Nato dementiert Eingreiftruppe gegen Russland

Das Verteidigungsbündnis widerspricht Medienberichten über eine neue 30'000 Mann starke Eingreiftruppe.

Für NRF stehen schon 20'000 Soldaten bereit: Bundeswehr-Soldaten eines NRF-Bataillon an einer Übung in Marienberg. (Archiv)

Für NRF stehen schon 20'000 Soldaten bereit: Bundeswehr-Soldaten eines NRF-Bataillon an einer Übung in Marienberg. (Archiv)

(Bild: Reuters Fabrizio Bensch)

Die Nato hat Berichte über Pläne für eine neue Eingreiftruppe dementiert. Die Diskussion drehe sich momentan um die Stärkung der Einsatzbereitschaft bestehender Truppen, teilte ein Nato-Vertreter am Sonntag in Brüssel mit. «Die Nato erwägt nicht den Aufbau oder den Einsatz einer neuen Truppe», stellte er klar.

Die «Welt am Sonntag» hatte zuvor berichtet, die Nato wolle eine neue Eingreiftruppe von etwa 30'000 Soldaten aufbauen, die innerhalb von 30 Tagen einsatzbereit sein sollen. Ziel sei es, die Reaktionsfähigkeit für den Fall eines Angriffes aus Russland zu verbessern und weiter aufzurüsten. Die neue Eingreiftruppe soll demnach zusätzlich zur bestehenden Nato-Reaktionsstreitmacht NRF aufgebaut werden.

Nach Nato-Angaben vom Sonntag wollen die Verteidigungsminister bei ihrem Treffen in der kommenden Woche über die Stärkung der Einsatzbereitschaft und die Kommandostruktur der Allianz beraten. Konkrete Truppenzahlen sollten dabei nicht besprochen werden. Vielmehr gehe es um die «weitere Verbesserung der Bereitschaft spezifischer Einheiten einzelnen Alliierter, um in einem unberechenbaren Sicherheitsumfeld reagieren zu können».

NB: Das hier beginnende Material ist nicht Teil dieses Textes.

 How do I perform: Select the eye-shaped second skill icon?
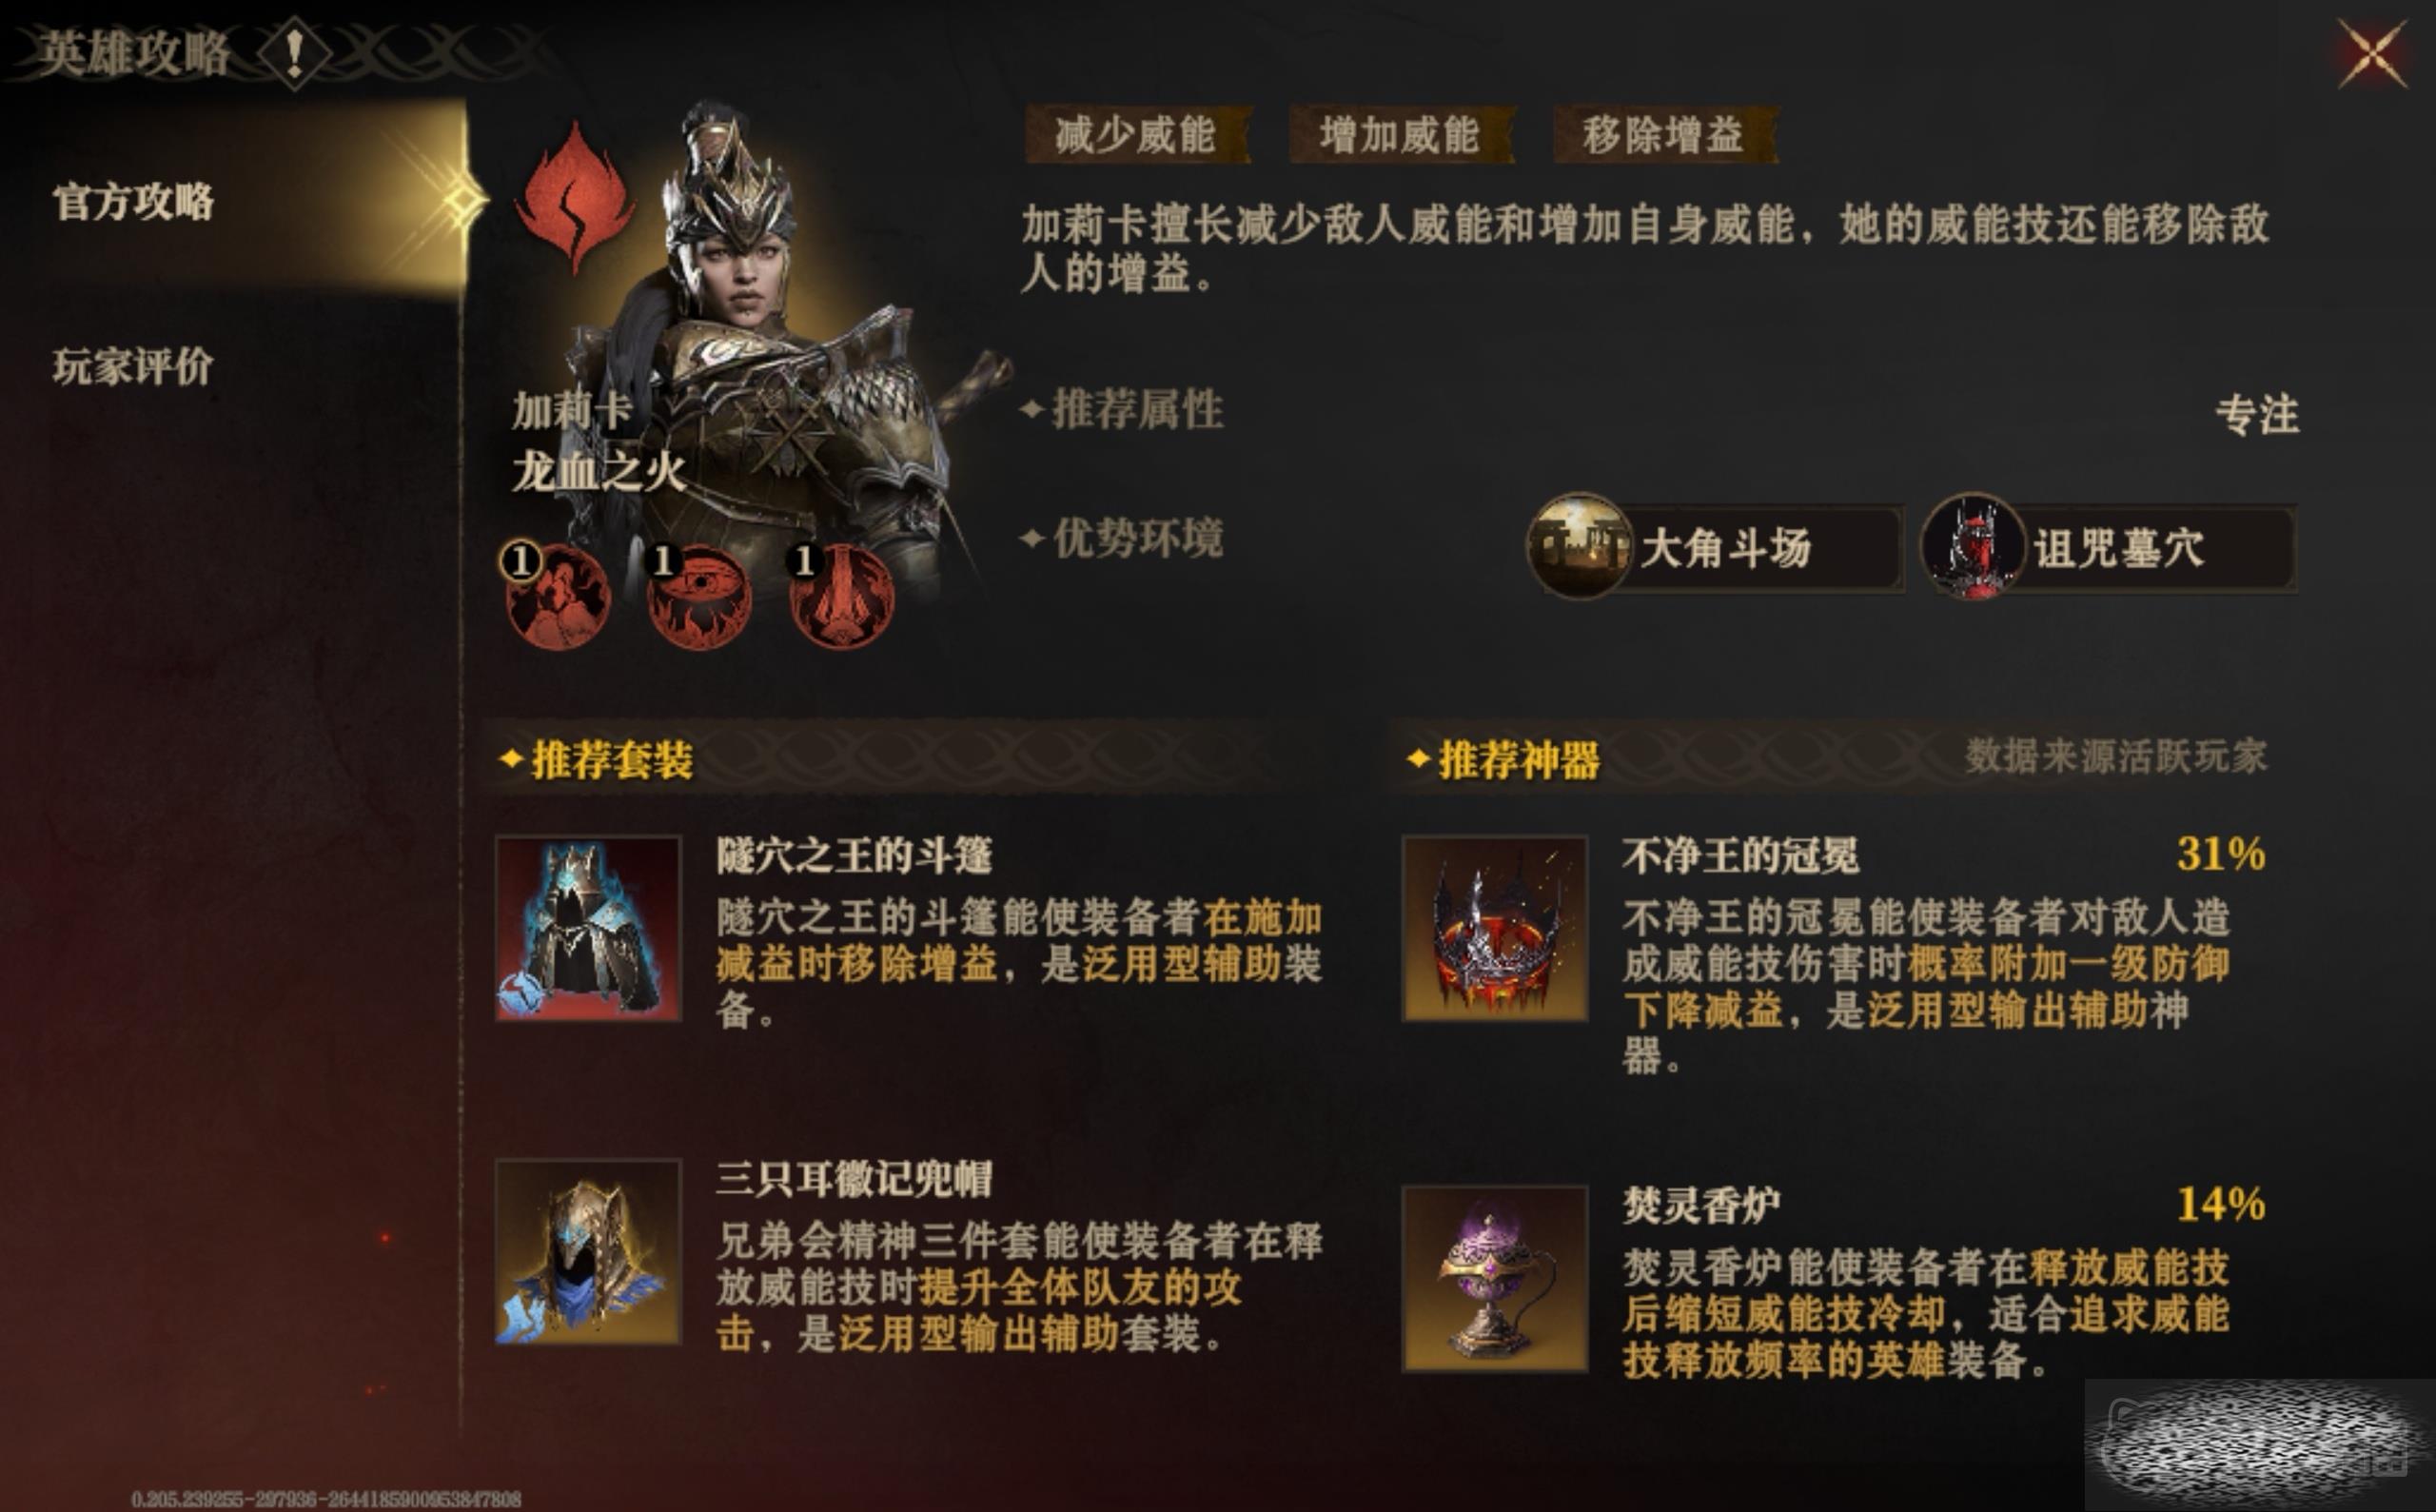(x=698, y=597)
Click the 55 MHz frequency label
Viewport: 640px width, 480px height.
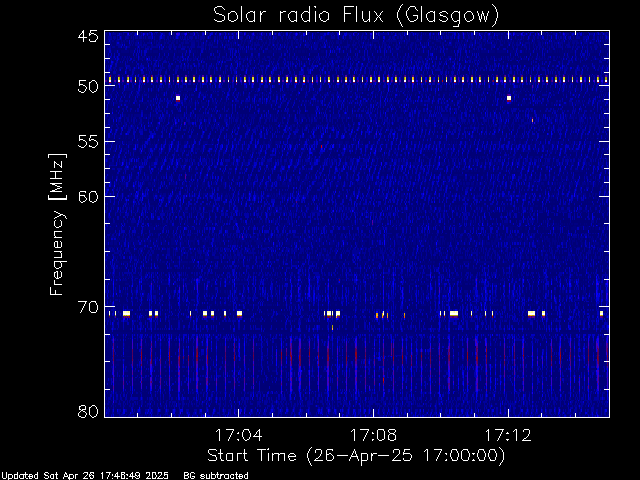(x=88, y=142)
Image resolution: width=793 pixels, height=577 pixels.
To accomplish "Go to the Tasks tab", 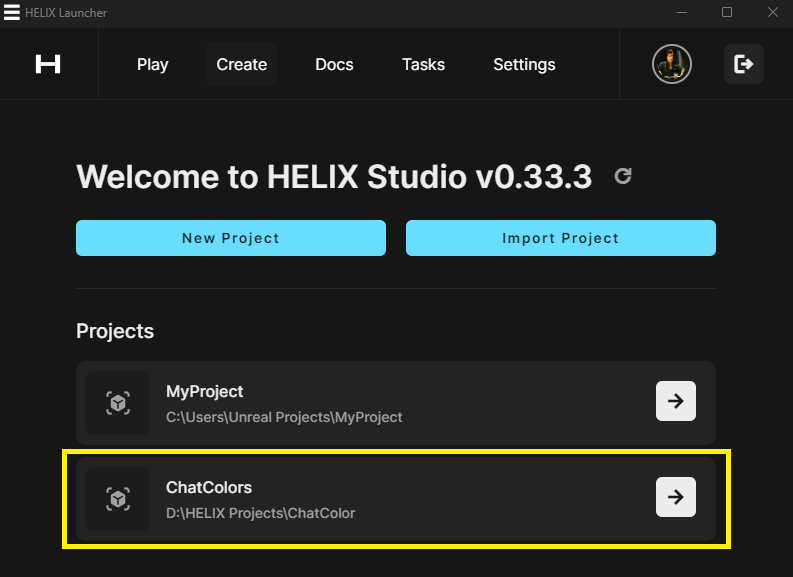I will pos(423,64).

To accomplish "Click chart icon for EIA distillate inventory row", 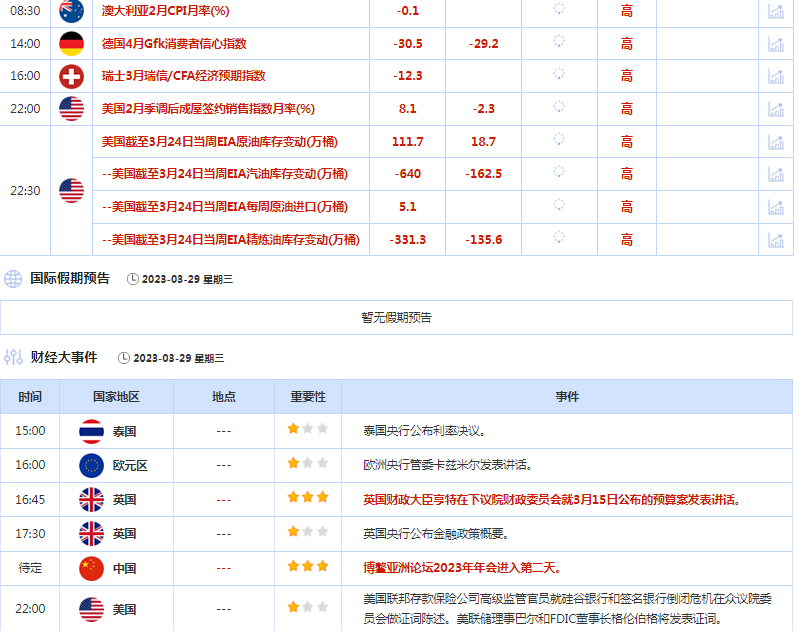I will pyautogui.click(x=775, y=240).
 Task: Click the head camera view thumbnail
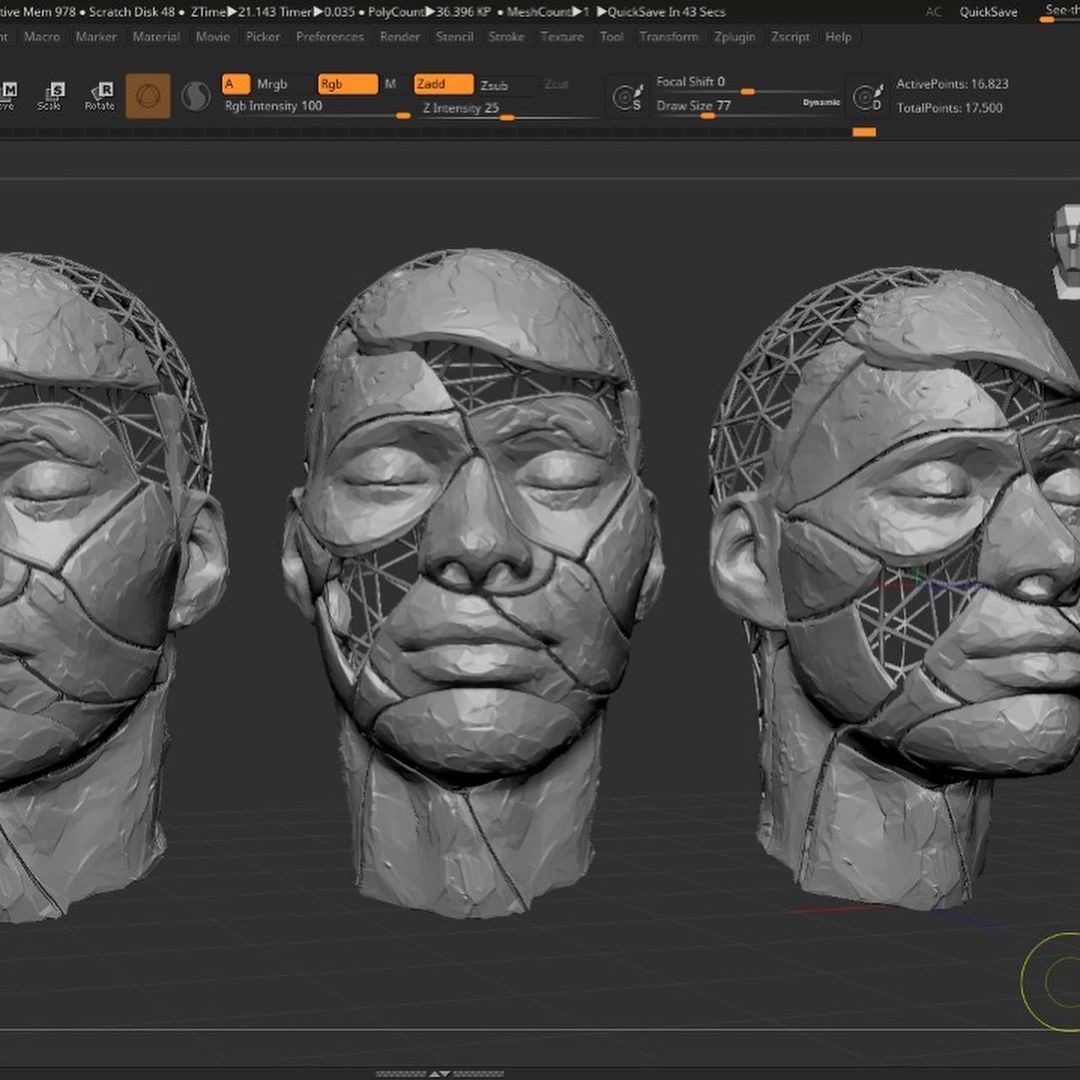click(1066, 250)
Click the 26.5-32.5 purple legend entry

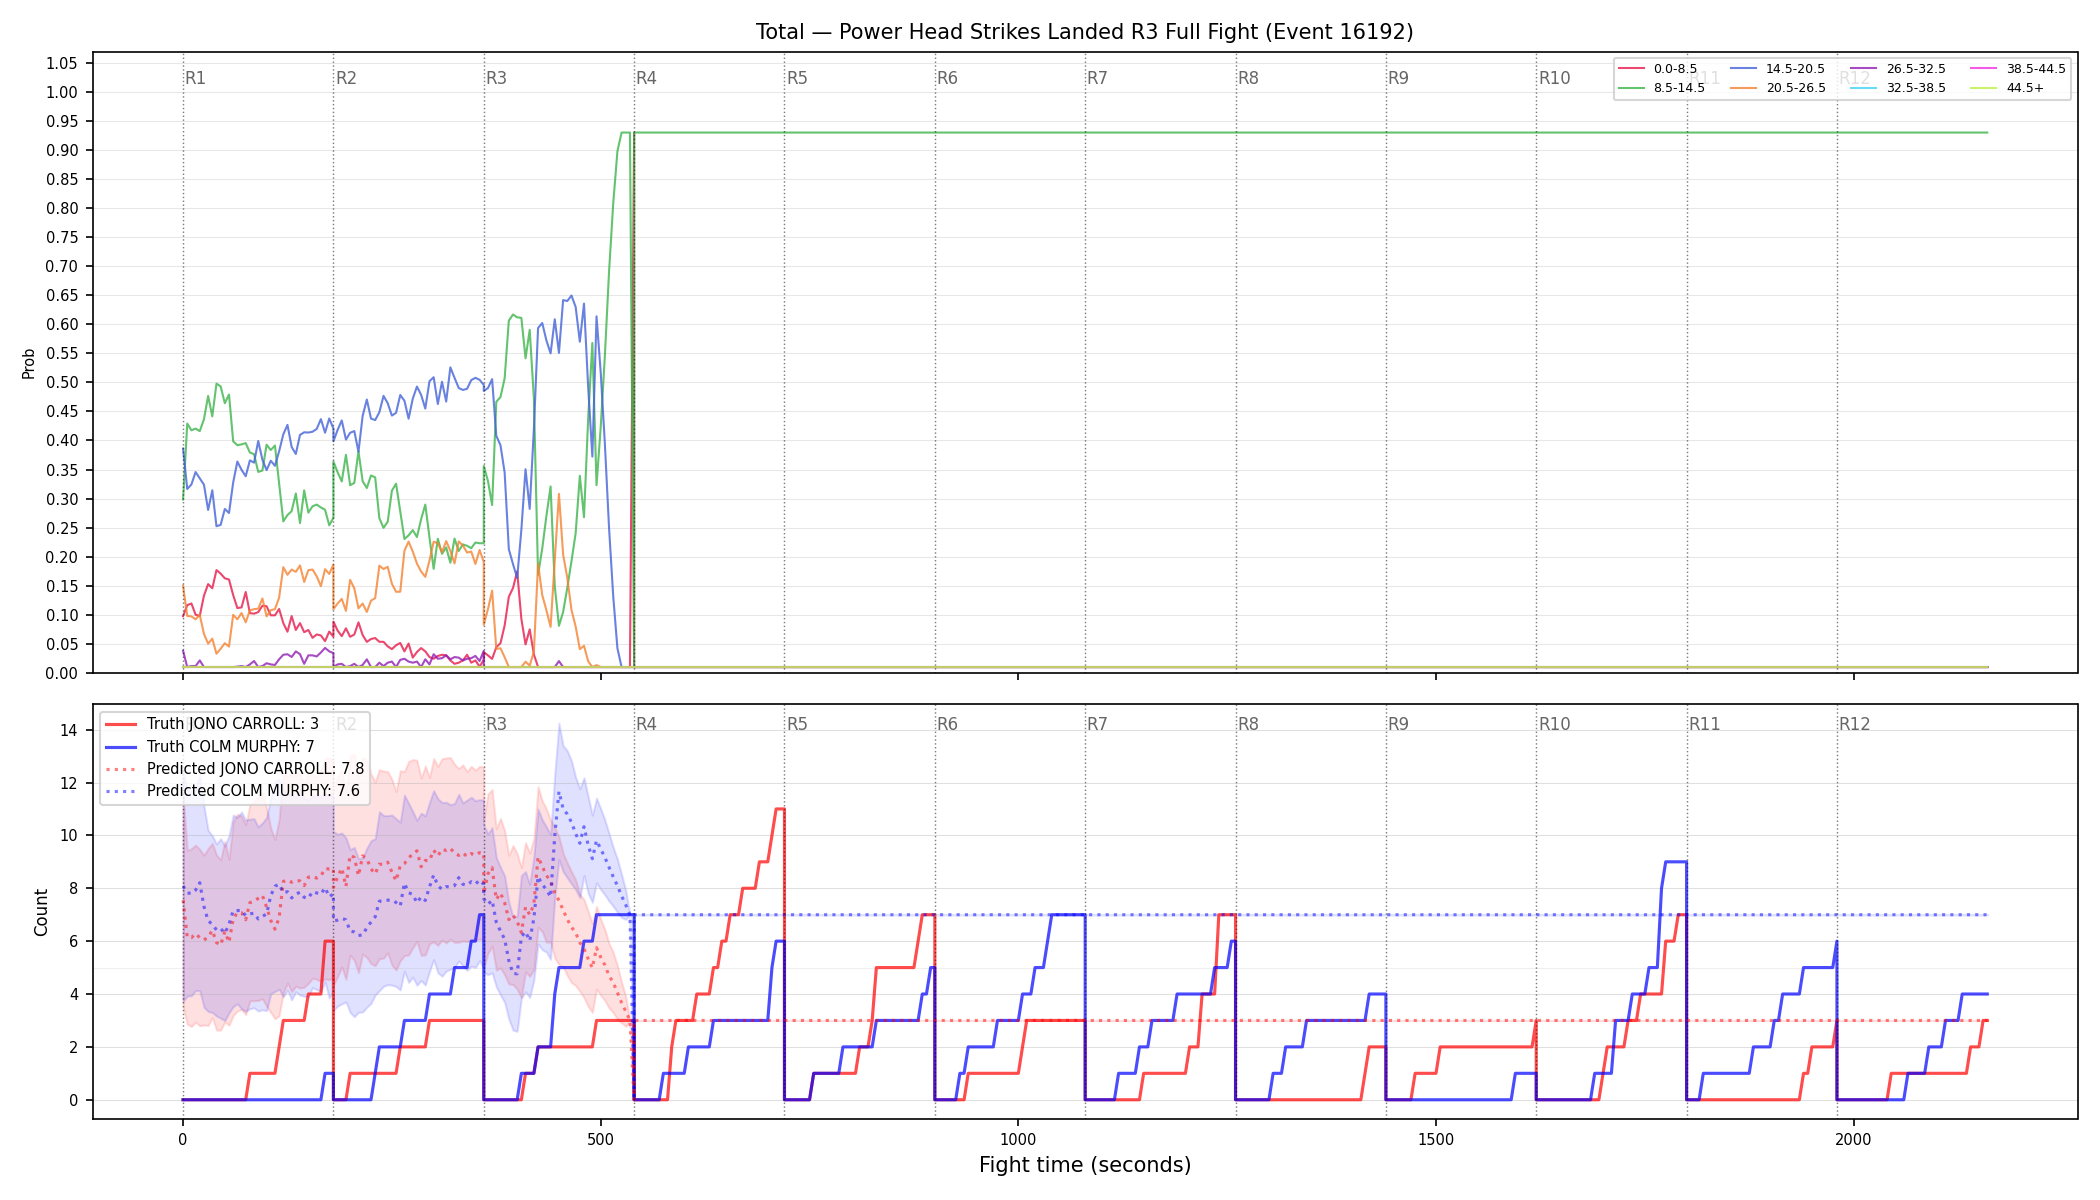tap(1898, 69)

Grosses Manöver im Baltikum

Unter Führung der USA haben mehrere Nato-Staaten am Sonntag in Polen und im Baltikum ein grosses Manöver mit tausenden Soldaten gestartet. An der Übung namens «Saber Strike» nehmen nach Angaben der US-Armee insgesamt etwa 18.000 Soldaten aus 19 Nato- und Nicht-Nato-Staaten teil. Die Militärübung wurde mit einer Zeremonie in der litauischen Hauptstadt Vilnius feierlich gestartet.

Die seit 2010 jährlich stattfindende Übung soll bis zum 15. Juni dauern. Seit der russischen Annektion der ukrainischen Schwarzmeerhalbinsel Krim 2014 hat die Nato ihre Präsenz in den östlichen Mitgliedstaaten verstärkt.